● INPUT MATERIAL:

##############################

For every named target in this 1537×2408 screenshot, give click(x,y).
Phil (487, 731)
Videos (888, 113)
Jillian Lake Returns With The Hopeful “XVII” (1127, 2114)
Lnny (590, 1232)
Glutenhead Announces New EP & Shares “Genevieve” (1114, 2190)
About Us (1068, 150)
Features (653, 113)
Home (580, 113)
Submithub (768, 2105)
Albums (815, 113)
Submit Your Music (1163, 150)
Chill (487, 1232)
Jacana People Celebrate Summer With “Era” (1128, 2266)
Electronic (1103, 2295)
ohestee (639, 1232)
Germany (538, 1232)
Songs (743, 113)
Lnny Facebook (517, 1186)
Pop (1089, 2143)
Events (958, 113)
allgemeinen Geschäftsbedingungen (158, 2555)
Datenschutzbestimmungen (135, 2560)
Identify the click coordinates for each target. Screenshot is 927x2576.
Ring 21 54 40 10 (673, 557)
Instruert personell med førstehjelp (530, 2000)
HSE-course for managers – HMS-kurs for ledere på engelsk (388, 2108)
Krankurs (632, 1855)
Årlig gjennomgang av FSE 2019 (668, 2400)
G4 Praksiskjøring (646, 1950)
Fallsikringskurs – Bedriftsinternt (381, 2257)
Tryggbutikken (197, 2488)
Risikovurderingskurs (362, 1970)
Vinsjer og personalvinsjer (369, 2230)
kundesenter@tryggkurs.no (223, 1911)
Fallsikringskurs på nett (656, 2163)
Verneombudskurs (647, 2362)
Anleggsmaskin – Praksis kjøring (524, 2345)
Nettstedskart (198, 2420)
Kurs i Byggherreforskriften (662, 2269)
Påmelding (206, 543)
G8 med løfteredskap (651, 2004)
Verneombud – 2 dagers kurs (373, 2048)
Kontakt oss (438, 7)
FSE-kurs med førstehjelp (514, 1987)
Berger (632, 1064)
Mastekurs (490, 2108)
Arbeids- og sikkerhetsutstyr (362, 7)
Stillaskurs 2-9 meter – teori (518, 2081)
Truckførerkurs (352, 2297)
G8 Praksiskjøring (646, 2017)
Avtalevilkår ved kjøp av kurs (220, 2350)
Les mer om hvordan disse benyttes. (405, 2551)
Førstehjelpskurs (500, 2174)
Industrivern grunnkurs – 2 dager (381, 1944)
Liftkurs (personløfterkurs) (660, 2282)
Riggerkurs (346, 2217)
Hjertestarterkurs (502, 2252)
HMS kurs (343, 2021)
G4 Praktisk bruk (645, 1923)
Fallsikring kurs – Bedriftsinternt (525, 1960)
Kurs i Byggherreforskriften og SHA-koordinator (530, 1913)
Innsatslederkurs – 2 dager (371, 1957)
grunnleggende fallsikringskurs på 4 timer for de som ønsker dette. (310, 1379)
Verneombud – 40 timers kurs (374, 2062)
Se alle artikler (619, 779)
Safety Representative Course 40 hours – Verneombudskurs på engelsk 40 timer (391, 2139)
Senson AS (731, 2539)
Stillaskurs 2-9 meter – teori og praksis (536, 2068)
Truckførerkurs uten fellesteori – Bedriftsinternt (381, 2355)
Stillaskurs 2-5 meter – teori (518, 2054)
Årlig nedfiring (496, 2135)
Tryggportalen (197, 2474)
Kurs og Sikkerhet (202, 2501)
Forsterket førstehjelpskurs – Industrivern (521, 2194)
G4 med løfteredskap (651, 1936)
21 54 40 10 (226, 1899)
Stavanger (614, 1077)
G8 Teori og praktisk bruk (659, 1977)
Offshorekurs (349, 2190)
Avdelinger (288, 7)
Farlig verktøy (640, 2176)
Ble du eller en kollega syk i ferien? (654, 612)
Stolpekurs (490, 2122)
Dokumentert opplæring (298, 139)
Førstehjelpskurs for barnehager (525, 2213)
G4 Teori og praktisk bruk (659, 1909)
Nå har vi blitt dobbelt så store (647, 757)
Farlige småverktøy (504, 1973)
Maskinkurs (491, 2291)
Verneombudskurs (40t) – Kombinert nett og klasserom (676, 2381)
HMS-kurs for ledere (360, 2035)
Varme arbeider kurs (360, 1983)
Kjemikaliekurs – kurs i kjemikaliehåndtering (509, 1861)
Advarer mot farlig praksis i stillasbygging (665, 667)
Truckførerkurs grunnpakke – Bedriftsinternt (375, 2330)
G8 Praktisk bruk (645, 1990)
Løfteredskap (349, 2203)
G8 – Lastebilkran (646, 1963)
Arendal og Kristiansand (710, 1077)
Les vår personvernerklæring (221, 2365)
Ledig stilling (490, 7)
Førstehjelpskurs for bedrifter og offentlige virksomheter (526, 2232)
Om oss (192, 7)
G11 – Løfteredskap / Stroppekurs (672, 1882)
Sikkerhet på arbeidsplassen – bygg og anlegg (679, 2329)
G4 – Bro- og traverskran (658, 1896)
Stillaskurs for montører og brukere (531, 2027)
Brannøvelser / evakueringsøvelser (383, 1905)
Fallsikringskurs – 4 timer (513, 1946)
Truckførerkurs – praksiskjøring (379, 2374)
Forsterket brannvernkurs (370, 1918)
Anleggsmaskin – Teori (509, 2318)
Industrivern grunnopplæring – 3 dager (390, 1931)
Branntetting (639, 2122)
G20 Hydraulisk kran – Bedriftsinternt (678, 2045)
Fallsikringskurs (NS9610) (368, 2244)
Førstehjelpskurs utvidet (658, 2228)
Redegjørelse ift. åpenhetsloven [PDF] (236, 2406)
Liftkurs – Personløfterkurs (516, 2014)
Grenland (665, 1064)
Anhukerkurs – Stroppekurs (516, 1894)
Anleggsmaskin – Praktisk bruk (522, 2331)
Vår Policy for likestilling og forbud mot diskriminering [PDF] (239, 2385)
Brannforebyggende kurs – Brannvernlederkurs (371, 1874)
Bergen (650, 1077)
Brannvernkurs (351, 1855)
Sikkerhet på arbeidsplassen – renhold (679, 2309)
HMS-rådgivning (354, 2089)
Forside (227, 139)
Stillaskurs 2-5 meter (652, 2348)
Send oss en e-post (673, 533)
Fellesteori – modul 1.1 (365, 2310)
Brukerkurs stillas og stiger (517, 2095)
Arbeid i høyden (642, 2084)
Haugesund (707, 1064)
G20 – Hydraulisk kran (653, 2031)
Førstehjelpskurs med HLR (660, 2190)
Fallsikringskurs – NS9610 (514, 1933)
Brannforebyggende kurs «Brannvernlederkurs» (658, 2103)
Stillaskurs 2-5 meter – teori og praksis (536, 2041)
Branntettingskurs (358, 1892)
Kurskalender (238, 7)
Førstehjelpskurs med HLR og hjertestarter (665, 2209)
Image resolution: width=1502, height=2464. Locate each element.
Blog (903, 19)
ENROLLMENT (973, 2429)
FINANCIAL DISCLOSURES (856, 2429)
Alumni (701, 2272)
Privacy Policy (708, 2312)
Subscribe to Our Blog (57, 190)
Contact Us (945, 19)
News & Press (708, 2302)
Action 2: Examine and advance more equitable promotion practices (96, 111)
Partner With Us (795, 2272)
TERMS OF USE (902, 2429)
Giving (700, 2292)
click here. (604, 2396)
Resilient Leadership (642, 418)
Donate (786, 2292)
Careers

##############################

Using the entries above, please restate each one word for word.

For every named target in this 1537×2408 screenshot, give click(x,y).
Phil (487, 731)
Videos (888, 113)
Jillian Lake Returns With The Hopeful “XVII” (1127, 2114)
Lnny (590, 1232)
Glutenhead Announces New EP & Shares “Genevieve” (1114, 2190)
About Us (1068, 150)
Features (653, 113)
Home (580, 113)
Submithub (768, 2105)
Albums (815, 113)
Submit Your Music (1163, 150)
Chill (487, 1232)
Jacana People Celebrate Summer With “Era” (1128, 2266)
Electronic (1103, 2295)
ohestee (639, 1232)
Germany (538, 1232)
Songs (743, 113)
Lnny Facebook (517, 1186)
Pop (1089, 2143)
Events (958, 113)
allgemeinen Geschäftsbedingungen (158, 2555)
Datenschutzbestimmungen (135, 2560)
Identify the click coordinates for each target. Screenshot is 927x2576.
Ring 21 54 40 10 (673, 557)
Instruert personell med førstehjelp (530, 2000)
HSE-course for managers – HMS-kurs for ledere på engelsk (388, 2108)
Krankurs (632, 1855)
Årlig gjennomgang av FSE 2019 (668, 2400)
G4 Praksiskjøring (646, 1950)
Fallsikringskurs – Bedriftsinternt (381, 2257)
Tryggbutikken (197, 2488)
Risikovurderingskurs (362, 1970)
Vinsjer og personalvinsjer (369, 2230)
kundesenter@tryggkurs.no (223, 1911)
Fallsikringskurs på nett (656, 2163)
Verneombudskurs (647, 2362)
Anleggsmaskin – Praksis kjøring (524, 2345)
Nettstedskart (198, 2420)
Kurs i Byggherreforskriften (662, 2269)
Påmelding (206, 543)
G8 med løfteredskap (651, 2004)
Verneombud – 2 dagers kurs (373, 2048)
Kontakt oss (438, 7)
FSE-kurs med førstehjelp (514, 1987)
Berger (632, 1064)
Mastekurs (490, 2108)
Arbeids- og sikkerhetsutstyr (362, 7)
Stillaskurs 2-9 meter – teori (518, 2081)
Truckførerkurs (352, 2297)
G8 Praksiskjøring (646, 2017)
Avtalevilkår ved kjøp av kurs (220, 2350)
Les mer om hvordan disse benyttes. (405, 2551)
Førstehjelpskurs (500, 2174)
Industrivern grunnkurs – 2 dager (381, 1944)
Liftkurs (personløfterkurs) (660, 2282)
Riggerkurs (346, 2217)
Hjertestarterkurs (502, 2252)
HMS kurs (343, 2021)
G4 Praktisk bruk (645, 1923)
Fallsikring kurs – Bedriftsinternt (525, 1960)
Kurs i Byggherreforskriften og SHA-koordinator (530, 1913)
Innsatslederkurs – 2 dager (371, 1957)
grunnleggende fallsikringskurs på 4 timer for de som ønsker dette. (310, 1379)
Verneombud – 40 timers kurs (374, 2062)
Se alle artikler (619, 779)
Safety Representative Course 40 hours – Verneombudskurs på engelsk 40 timer (391, 2139)
Senson AS (731, 2539)
Stillaskurs 2-9 meter – teori og praksis (536, 2068)
Truckførerkurs uten fellesteori – Bedriftsinternt (381, 2355)
Stillaskurs 2-5 meter – teori (518, 2054)
Årlig nedfiring (496, 2135)
Tryggportalen (197, 2474)
Kurs og Sikkerhet (202, 2501)
Forsterket førstehjelpskurs – Industrivern (521, 2194)
G4 med løfteredskap (651, 1936)
21 54 40 10 (226, 1899)
Stavanger (614, 1077)
G8 Teori og praktisk bruk (659, 1977)
Offshorekurs (349, 2190)
Avdelinger (288, 7)
Farlig verktøy (640, 2176)
Ble du eller en kollega syk i ferien? (654, 612)
Stolpekurs (490, 2122)
Dokumentert opplæring (298, 139)
Førstehjelpskurs for barnehager (525, 2213)
G4 Teori og praktisk bruk (659, 1909)
Nå har vi blitt dobbelt så store (647, 757)
Farlige småverktøy (504, 1973)
Maskinkurs (491, 2291)
Verneombudskurs (40t) – Kombinert nett og klasserom (676, 2381)
HMS-kurs for ledere (360, 2035)
Varme arbeider kurs (360, 1983)
Kjemikaliekurs – kurs i kjemikaliehåndtering (509, 1861)
Advarer mot farlig praksis i stillasbygging (665, 667)
Truckførerkurs grunnpakke – Bedriftsinternt (375, 2330)
G8 Praktisk bruk (645, 1990)
Løfteredskap (349, 2203)
G8 – Lastebilkran (646, 1963)
Arendal og Kristiansand (710, 1077)
Les vår personvernerklæring (221, 2365)
Ledig stilling (490, 7)
Førstehjelpskurs for bedrifter og offentlige virksomheter (526, 2232)
Om oss (192, 7)
G11 – Løfteredskap / Stroppekurs (672, 1882)
Sikkerhet på arbeidsplassen – bygg og anlegg (679, 2329)
G4 – Bro- og traverskran (658, 1896)
Stillaskurs for montører og brukere (531, 2027)
Brannøvelser / evakueringsøvelser (383, 1905)
Fallsikringskurs – 4 timer (513, 1946)
Truckførerkurs – praksiskjøring (379, 2374)
Forsterket brannvernkurs (370, 1918)
Anleggsmaskin – Teori (509, 2318)
Industrivern grunnopplæring – 3 dager (390, 1931)
Branntetting (639, 2122)
G20 Hydraulisk kran – Bedriftsinternt (678, 2045)
Fallsikringskurs (NS9610) (368, 2244)
Førstehjelpskurs utvidet (658, 2228)
Redegjørelse ift. åpenhetsloven [PDF] (236, 2406)
Liftkurs – Personløfterkurs (516, 2014)
Grenland (665, 1064)
Anhukerkurs – Stroppekurs (516, 1894)
Anleggsmaskin – Praktisk bruk (522, 2331)
Vår Policy for likestilling og forbud mot diskriminering [PDF] (239, 2385)
Brannforebyggende kurs – Brannvernlederkurs (371, 1874)
Bergen (650, 1077)
Brannvernkurs (351, 1855)
Sikkerhet på arbeidsplassen – renhold (679, 2309)
HMS-rådgivning (354, 2089)
Forside (227, 139)
Stillaskurs 2-5 meter (652, 2348)
Send oss en e-post (673, 533)
Fellesteori – modul 1.1 (365, 2310)
Brukerkurs stillas og stiger (517, 2095)
Arbeid i høyden (642, 2084)
Haugesund (707, 1064)
G20 – Hydraulisk kran (653, 2031)
Førstehjelpskurs med HLR (660, 2190)
Fallsikringskurs – NS9610 (514, 1933)
Brannforebyggende kurs «Brannvernlederkurs» (658, 2103)
Stillaskurs 2-5 meter – teori og praksis (536, 2041)
Branntettingskurs (358, 1892)
Kurskalender (238, 7)
Førstehjelpskurs med HLR og hjertestarter (665, 2209)
Image resolution: width=1502, height=2464. Locate each element.
Blog (903, 19)
ENROLLMENT (973, 2429)
FINANCIAL DISCLOSURES (856, 2429)
Alumni (701, 2272)
Privacy Policy (708, 2312)
Subscribe to Our Blog (57, 190)
Contact Us (945, 19)
News & Press (708, 2302)
Action 2: Examine and advance more equitable promotion practices (96, 111)
Partner With Us (795, 2272)
TERMS OF USE (902, 2429)
Giving (700, 2292)
click here. (604, 2396)
Resilient Leadership (642, 418)
Donate (786, 2292)
Careers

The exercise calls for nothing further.